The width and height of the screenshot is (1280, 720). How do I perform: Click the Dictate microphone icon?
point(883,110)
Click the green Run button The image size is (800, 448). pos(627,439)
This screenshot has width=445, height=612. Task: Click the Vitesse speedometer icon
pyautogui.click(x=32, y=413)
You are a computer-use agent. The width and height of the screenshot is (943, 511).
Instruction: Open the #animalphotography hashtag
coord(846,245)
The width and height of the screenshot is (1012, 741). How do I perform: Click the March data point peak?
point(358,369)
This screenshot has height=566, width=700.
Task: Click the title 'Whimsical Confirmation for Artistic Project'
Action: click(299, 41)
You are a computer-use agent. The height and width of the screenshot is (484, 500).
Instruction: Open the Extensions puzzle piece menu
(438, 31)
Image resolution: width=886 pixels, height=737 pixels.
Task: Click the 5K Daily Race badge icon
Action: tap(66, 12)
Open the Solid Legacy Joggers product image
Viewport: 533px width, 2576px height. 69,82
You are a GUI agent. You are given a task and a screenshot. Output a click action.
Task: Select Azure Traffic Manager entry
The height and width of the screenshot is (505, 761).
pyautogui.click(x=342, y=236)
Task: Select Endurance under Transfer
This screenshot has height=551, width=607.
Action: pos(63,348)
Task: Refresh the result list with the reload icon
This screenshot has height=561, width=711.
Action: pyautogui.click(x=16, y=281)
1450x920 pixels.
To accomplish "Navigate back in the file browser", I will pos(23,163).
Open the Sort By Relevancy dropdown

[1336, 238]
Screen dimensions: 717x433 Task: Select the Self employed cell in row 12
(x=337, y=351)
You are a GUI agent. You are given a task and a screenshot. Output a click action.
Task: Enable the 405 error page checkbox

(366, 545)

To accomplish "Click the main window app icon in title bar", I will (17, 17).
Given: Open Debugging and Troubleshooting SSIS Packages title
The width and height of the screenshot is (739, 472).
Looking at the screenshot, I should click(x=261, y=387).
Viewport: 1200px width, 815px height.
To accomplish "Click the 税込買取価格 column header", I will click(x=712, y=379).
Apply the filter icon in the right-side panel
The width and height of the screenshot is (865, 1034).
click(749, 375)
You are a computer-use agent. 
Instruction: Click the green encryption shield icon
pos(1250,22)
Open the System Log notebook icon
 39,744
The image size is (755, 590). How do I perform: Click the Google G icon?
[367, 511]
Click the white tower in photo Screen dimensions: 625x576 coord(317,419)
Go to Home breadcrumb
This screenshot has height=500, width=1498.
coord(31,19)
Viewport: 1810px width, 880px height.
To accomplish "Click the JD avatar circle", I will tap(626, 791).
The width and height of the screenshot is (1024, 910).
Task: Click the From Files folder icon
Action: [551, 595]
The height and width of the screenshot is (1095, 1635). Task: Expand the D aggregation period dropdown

▶ [Task] What is needed is an exact transcription of every entry.

▶ [Answer space]
The width and height of the screenshot is (1280, 720). How do I perform: Click the Dictate microphone icon?
point(883,110)
Click the green Run button The image size is (800, 448). pos(627,439)
This screenshot has width=445, height=612. Task: Click the Vitesse speedometer icon
pyautogui.click(x=32, y=413)
You are a computer-use agent. The width and height of the screenshot is (943, 511).
Instruction: Open the #animalphotography hashtag
coord(846,245)
The width and height of the screenshot is (1012, 741). How do I perform: Click the March data point peak?
point(358,369)
This screenshot has height=566, width=700.
Task: Click the title 'Whimsical Confirmation for Artistic Project'
Action: click(299, 41)
You are a computer-use agent. The height and width of the screenshot is (484, 500).
Instruction: Open the Extensions puzzle piece menu
(438, 31)
Image resolution: width=886 pixels, height=737 pixels.
Task: Click the 5K Daily Race badge icon
Action: tap(66, 12)
Open the Solid Legacy Joggers product image
Viewport: 533px width, 2576px height. 69,82
You are a GUI agent. You are given a task and a screenshot. Output a click action.
Task: Select Azure Traffic Manager entry
The height and width of the screenshot is (505, 761).
pyautogui.click(x=342, y=236)
Task: Select Endurance under Transfer
This screenshot has height=551, width=607.
Action: pos(63,348)
Task: Refresh the result list with the reload icon
This screenshot has height=561, width=711.
Action: pyautogui.click(x=16, y=281)
1450x920 pixels.
To accomplish "Navigate back in the file browser", I will pos(23,163).
Open the Sort By Relevancy dropdown

[1336, 238]
Screen dimensions: 717x433 Task: Select the Self employed cell in row 12
(x=337, y=351)
You are a GUI agent. You are given a task and a screenshot. Output a click action.
Task: Enable the 405 error page checkbox

(366, 545)

To accomplish "Click the main window app icon in title bar", I will (17, 17).
Given: Open Debugging and Troubleshooting SSIS Packages title
The width and height of the screenshot is (739, 472).
Looking at the screenshot, I should click(x=261, y=387).
Viewport: 1200px width, 815px height.
To accomplish "Click the 税込買取価格 column header", I will click(x=712, y=379).
Apply the filter icon in the right-side panel
The width and height of the screenshot is (865, 1034).
click(749, 375)
You are a computer-use agent. 
Instruction: Click the green encryption shield icon
pos(1250,22)
Open the System Log notebook icon
 39,744
The image size is (755, 590). How do I perform: Click the Google G icon?
[367, 511]
Click the white tower in photo Screen dimensions: 625x576 coord(317,419)
Go to Home breadcrumb
This screenshot has height=500, width=1498.
coord(31,19)
Viewport: 1810px width, 880px height.
To accomplish "Click the JD avatar circle", I will tap(626, 791).
The width and height of the screenshot is (1024, 910).
Task: Click the From Files folder icon
Action: [551, 595]
The height and width of the screenshot is (1095, 1635). Task: Expand the D aggregation period dropdown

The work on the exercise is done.